How We Handle Schema Evolution in Real‑Time Data Pipelines with PeerDB

When your product team renames a column at 2:07 a.m., will your analytics still be green at 2:08? This post is about making sure the answer is “yes.”

Modern applications evolve quickly, and so do their schemas. New features add columns; experiments add tables; cleanup drops fields that seemed like a good idea in Q1. In batch ETL, these changes are annoying. In real‑time systems they’re existential: every consumer from dashboards to ML features depends on a contract that is quietly moving beneath them.
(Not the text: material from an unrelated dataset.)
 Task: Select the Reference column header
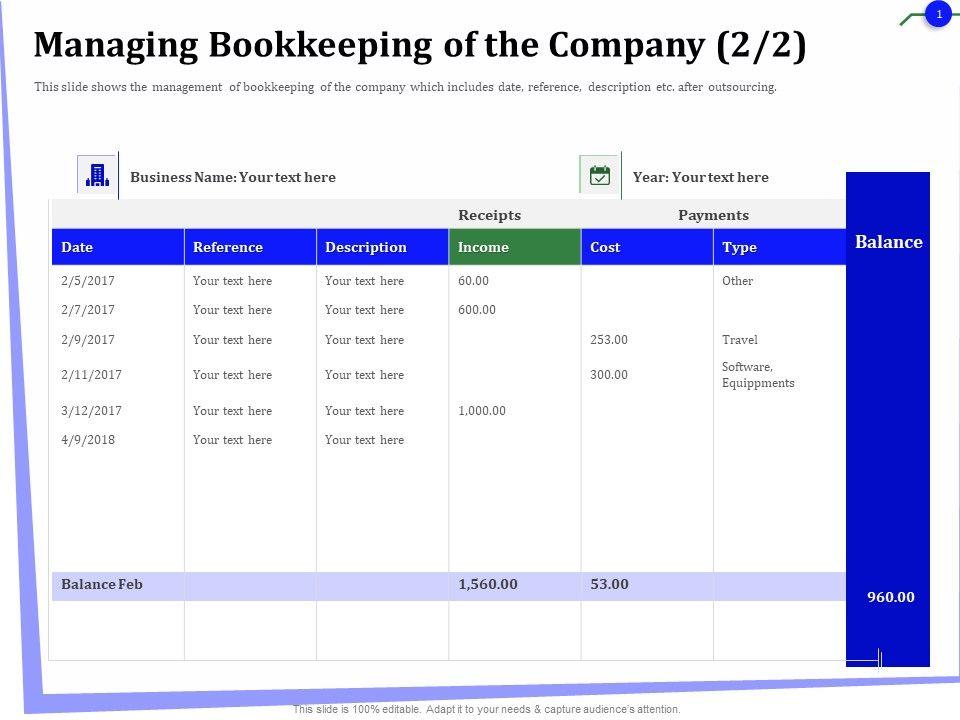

In this article, I’ll share the playbook we use to keep data flowing when schemas change—using PeerDB as the engine that moves data out of PostgreSQL and into warehouses (Snowflake, BigQuery, ClickHouse), object stores, and queues. We’ll start from the “why,” walk through how PeerDB models the world, and then get hands‑on with examples that cover the most common (and most painful) schema‑evolution scenarios.

Who this is for: engineers who build/operate real‑time pipelines; analytics engineers who own downstream models; VPs of Data who get paged during column renames.

The moving target: why schema evolution is hard in real-time

A schema is a contract. Producers (your application) promise shape; consumers (your warehouse tables, Kafka topics, ML features) promise to interpret it correctly. In real‑time systems:

You have two worlds: OLTP (Postgres) and OLAP/Queues (Snowflake/BigQuery/ClickHouse/Kafka).
Data isn’t only appended; it’s inserted, updated, and deleted continuously.
Changes must be non‑destructive and backwards compatible because you always have live consumers.

This is why the old “drop the table and reload nightly” strategy doesn’t fly here. Instead, we need consistent rules for what happens when a column is added, dropped, renamed, or its type changes—rules that protect downstream systems and let upstream teams keep moving.

PeerDB in 90 seconds (and two SQL statements)

PeerDB is a Postgres‑first data‑movement engine. You register peers (connections) and create mirrors (sync jobs). Mirrors come in two flavors:

CDC (Change Data Capture) mirrors stream row‑level changes from Postgres by reading the WAL (write‑ahead log) and applying them to the destination. (PeerDB Docs)
Streaming Query / Watermark mirrors run a SELECT with a watermark column (e.g., updated_at) and sync its result to a destination, useful for pre‑transformations and denormalization. (PeerDB Docs)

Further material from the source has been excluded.